Copy out exactly the lines below that run from the one holding "Michelin (404, 2334)" to the one holding "CST (395, 2217)", keeping both of those lines and no others.

**DATA TO EXAMINE**
═══

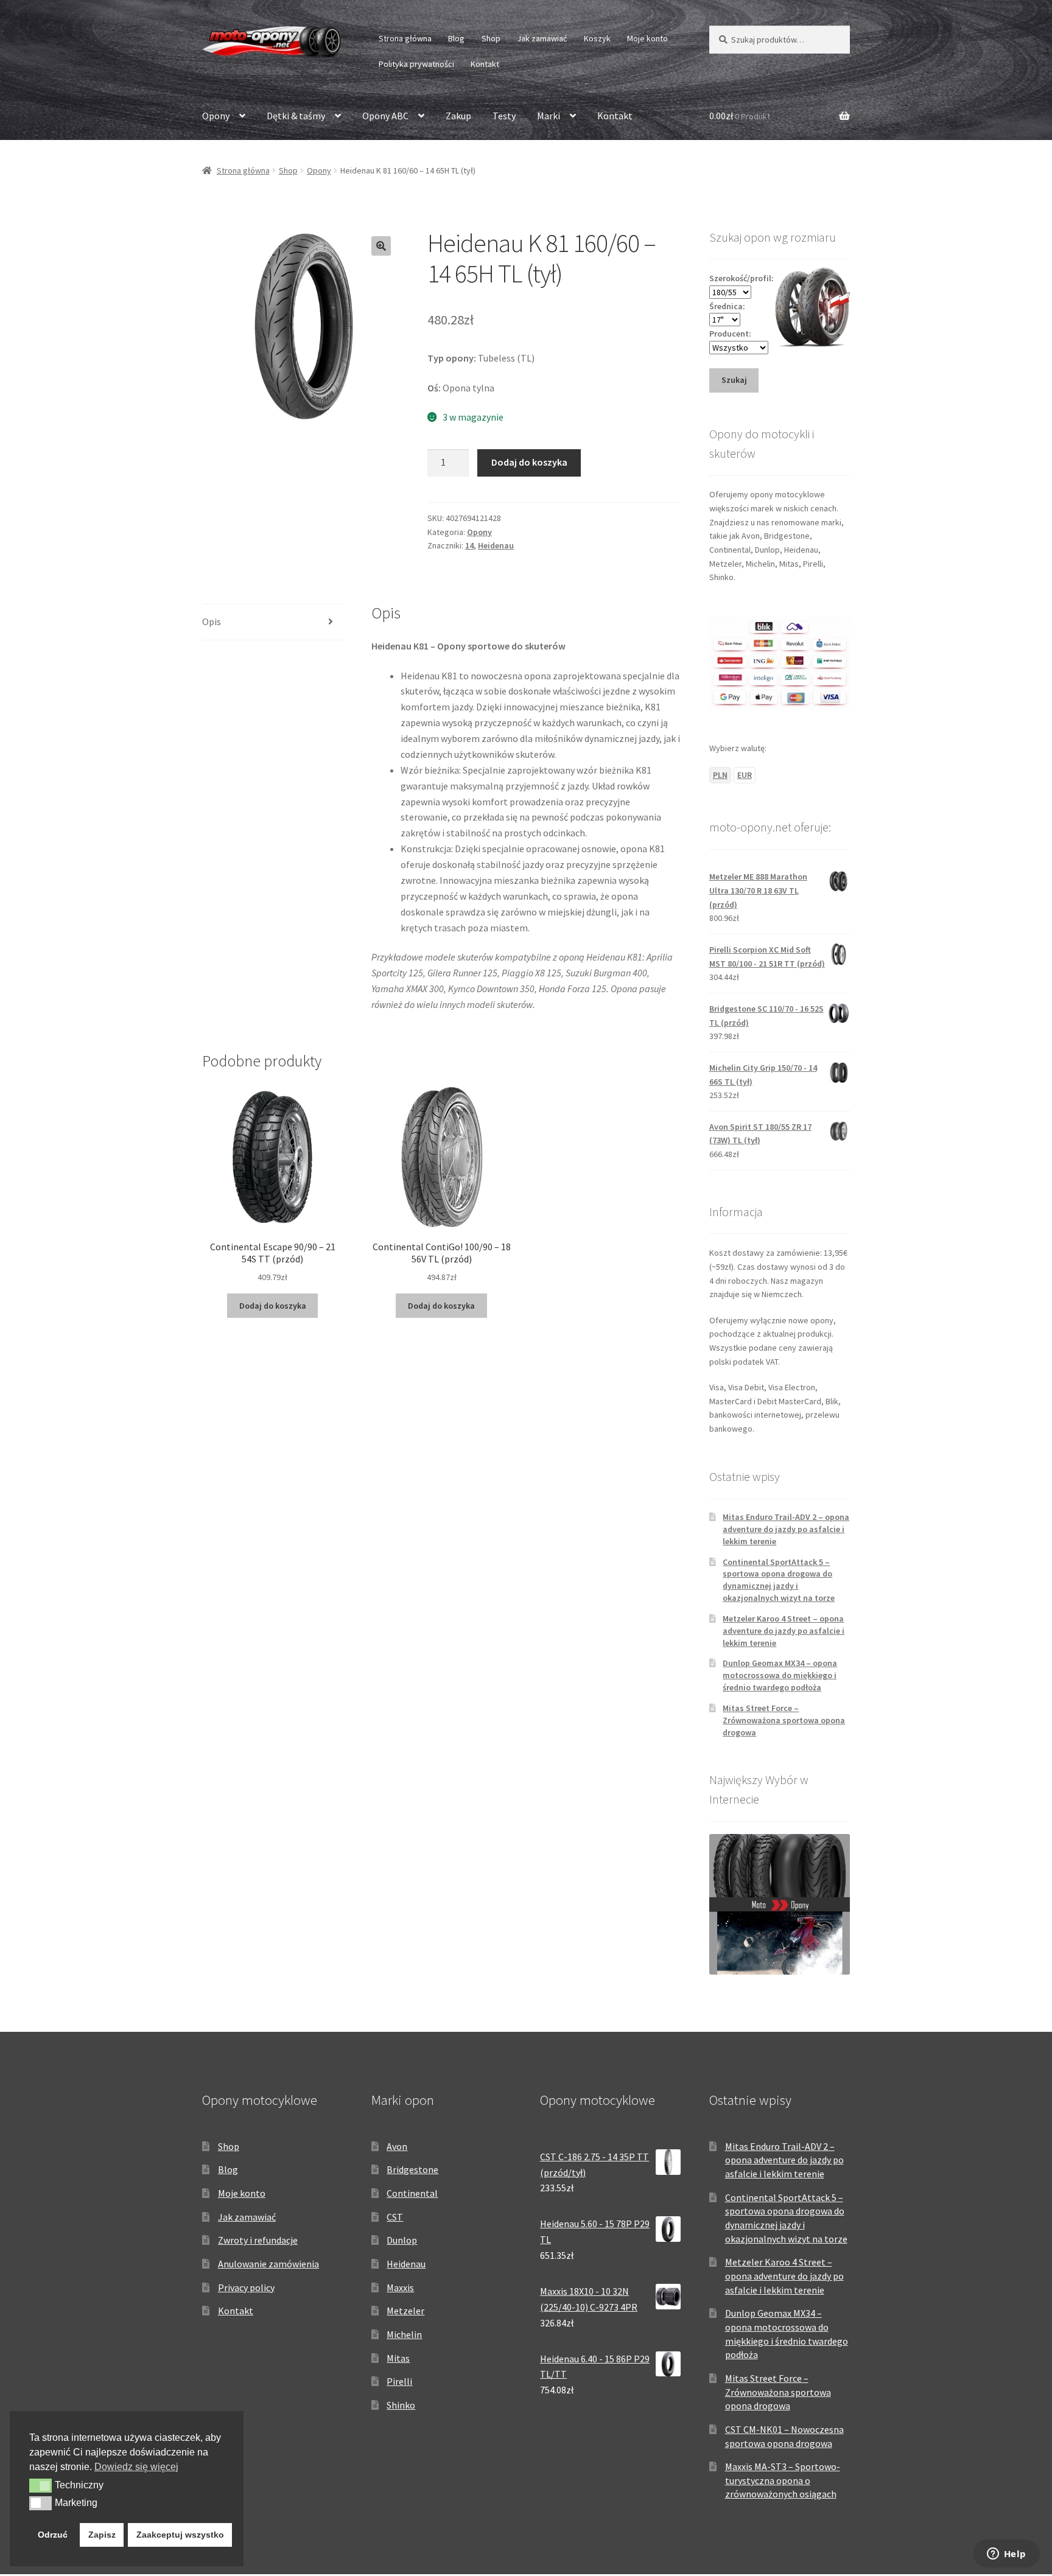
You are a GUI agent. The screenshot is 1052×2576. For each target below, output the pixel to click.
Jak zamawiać (542, 38)
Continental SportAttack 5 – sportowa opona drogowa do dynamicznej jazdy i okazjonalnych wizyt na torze (779, 1579)
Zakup (458, 116)
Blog (456, 38)
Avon (397, 2146)
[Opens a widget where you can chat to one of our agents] (1006, 2554)
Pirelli (399, 2381)
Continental (412, 2193)
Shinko (401, 2405)
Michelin (404, 2334)
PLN (720, 774)
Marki (548, 116)
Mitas (398, 2358)
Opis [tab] (211, 621)
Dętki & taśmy (296, 116)
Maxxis (400, 2287)
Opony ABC (385, 116)
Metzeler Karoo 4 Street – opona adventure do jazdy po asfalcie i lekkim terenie (783, 1630)
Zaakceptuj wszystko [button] (180, 2534)
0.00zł (739, 116)
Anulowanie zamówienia (268, 2264)
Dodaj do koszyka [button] (272, 1305)
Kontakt (485, 63)
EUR (744, 774)
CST (395, 2217)
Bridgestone (412, 2169)
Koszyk (597, 38)
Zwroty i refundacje (258, 2240)
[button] (381, 246)
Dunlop (402, 2240)
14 (469, 545)
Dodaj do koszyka (529, 462)
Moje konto (647, 38)
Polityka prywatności (416, 63)
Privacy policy (246, 2287)
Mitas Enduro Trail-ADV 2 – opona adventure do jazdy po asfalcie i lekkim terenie (786, 1529)
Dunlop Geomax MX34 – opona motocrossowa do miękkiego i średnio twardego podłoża (780, 1675)
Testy (504, 116)
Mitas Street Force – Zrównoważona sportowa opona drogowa (784, 1720)
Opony (216, 116)
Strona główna (405, 38)
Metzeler (405, 2311)
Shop (491, 38)
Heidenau (496, 545)
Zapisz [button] (102, 2534)
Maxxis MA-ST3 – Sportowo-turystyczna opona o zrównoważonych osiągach (782, 2480)
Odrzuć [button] (53, 2534)
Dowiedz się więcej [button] (136, 2467)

═══

**SOLUTION TO THE PROBLEM**
Michelin (404, 2334)
PLN (720, 774)
Marki (548, 116)
Mitas (398, 2358)
Opis [tab] (211, 621)
Dętki & taśmy (296, 116)
Maxxis (400, 2287)
Opony ABC (385, 116)
Metzeler Karoo 4 Street – opona adventure do jazdy po asfalcie i lekkim terenie (783, 1630)
Zaakceptuj wszystko [button] (180, 2534)
0.00zł (739, 116)
Anulowanie zamówienia (268, 2264)
Dodaj do koszyka [button] (272, 1305)
Kontakt (485, 63)
EUR (744, 774)
CST (395, 2217)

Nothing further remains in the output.